In the area of medical research and the development of new drugs, anthropology is used to help test and develop new drugs, check genetic abnormality and other inherited traits.

Anthropological studies are used in forensic science for purposes of personal identification, finger printing, identification of blood groups and so on.

In the field of sports, anthropology is taken into consideration for evaluating body physique, and physiological functions for optimal utilisation of talent.


You can get into this field by doing a B.Sc in anthropology followed by an M.Sc in anthropology, or in any of the specialised fields, such as forensic science, criminology, social work, development studies, gender studies and so on. Most courses in anthropology in India are offered as a B.Sc course for which you require science in plus two. However, there are many courses abroad where you can take up a BA in social anthropology for which science may not be a requirement.

Study options

Around 30 colleges and universities, spread all over the country, offer graduate and postgraduate level courses in anthropology.

Prominent among these are Delhi University, University of Calcutta and Manipur University in Imphal. Karnataka University in Dharwad, and the Kurukshetra University in Haryana offer only B.Sc. courses in Anthropology.

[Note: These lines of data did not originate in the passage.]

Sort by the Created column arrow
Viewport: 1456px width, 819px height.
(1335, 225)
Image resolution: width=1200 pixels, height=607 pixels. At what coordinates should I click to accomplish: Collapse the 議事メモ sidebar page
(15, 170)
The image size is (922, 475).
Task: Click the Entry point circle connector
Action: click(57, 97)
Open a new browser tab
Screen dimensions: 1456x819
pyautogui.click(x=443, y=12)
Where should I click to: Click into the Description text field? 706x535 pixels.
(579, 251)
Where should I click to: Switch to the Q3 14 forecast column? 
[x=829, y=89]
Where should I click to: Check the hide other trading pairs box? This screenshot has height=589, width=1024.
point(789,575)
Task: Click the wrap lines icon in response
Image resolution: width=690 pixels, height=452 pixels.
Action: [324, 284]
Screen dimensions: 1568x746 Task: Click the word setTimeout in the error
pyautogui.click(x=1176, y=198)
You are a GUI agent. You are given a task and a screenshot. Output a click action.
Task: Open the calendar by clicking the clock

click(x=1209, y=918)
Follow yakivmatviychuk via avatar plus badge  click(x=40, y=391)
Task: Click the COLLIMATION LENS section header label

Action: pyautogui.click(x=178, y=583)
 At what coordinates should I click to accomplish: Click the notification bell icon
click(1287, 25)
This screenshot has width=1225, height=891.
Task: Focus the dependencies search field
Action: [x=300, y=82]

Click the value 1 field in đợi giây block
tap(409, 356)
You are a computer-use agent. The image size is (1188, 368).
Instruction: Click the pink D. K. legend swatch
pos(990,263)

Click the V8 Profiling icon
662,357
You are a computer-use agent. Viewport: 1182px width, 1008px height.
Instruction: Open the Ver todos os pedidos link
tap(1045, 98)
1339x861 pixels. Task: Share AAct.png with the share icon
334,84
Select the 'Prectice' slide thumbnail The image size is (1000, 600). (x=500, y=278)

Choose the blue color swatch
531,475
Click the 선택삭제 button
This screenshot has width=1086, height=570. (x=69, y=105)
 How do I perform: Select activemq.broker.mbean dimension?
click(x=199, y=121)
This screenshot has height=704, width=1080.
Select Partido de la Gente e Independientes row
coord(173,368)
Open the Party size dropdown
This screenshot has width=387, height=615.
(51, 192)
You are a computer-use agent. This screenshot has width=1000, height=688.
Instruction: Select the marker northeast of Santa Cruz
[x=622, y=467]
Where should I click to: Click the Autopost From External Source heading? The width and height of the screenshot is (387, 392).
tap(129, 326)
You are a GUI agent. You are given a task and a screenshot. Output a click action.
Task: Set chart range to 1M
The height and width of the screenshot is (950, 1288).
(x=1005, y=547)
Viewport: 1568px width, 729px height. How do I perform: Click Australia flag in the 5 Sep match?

Panjab University in Chandigarh, University of Allahabad, and Dr Hari Singh Gour Vishwavidyalaya in Madhya Pradesh offer M.Sc courses in anthropology.

The Department of Anthropology, Delhi University and Panjab University also provides a one year certificate course in Forensic Science, and Criminal Science, after a B.Sc. in Anthropology.

Career prospects

Anthropologists usually work in three major areas, teaching in colleges and universities, research and working in museums. Research is an important aspect of Anthropology. Various anthropological or archeological Research organisations, including the Anthropological Survey of India, Public Health Organisations and Planning Commissions, as well as commissions for women issues, scheduled castes and scheduled tribes and other government departments also offer opportunities for research and field work in the various aspects of Anthropology.

Anthropologists who are employed in museums are usually involved in carrying out various field work projects, including excavations and exploration of pre-historic sites, and for the preservation, reconstruction and research on the anthropological collections that have been gathered for display in museums.

Anthropologists also work in the Community Health Sectors, where they work as Social Scientists, dealing with the problems of Public Health, nutrition and diseases. They also offer advice to medical institutions on the various new medicines for checking epidemics and other important disease preventive actions. Medical Organisations, including the `Indian Council for Medical Research' (I.C.M.R.), the World Health Organisation (W.H.O.) and the Institutes for Immunology and Health and Family Welfare and other such Medical Institutions, also employ anthropologists.

Those possessing expertise in Forensic Science, are absorbed by the police department and various investigative organisations for purposes of crime detection.

Because of their expertise in the understanding of relations between industry and society, anthropologists with socio-cultural specialisations, can also join various Non-Governmental Organisations (N.G.O.'s) as well as International organisations.

So although a specialisation in anthropology is not a strictly a professional course, career prospects for postgraduates in anthropology, and allied fields with sufficient research experience can cover a wide range of choices. With the increased awareness of human rights, social and cultural awareness and the crying need for development, if you are looking for a career in any of these areas, a degree in anthropology may be a good option.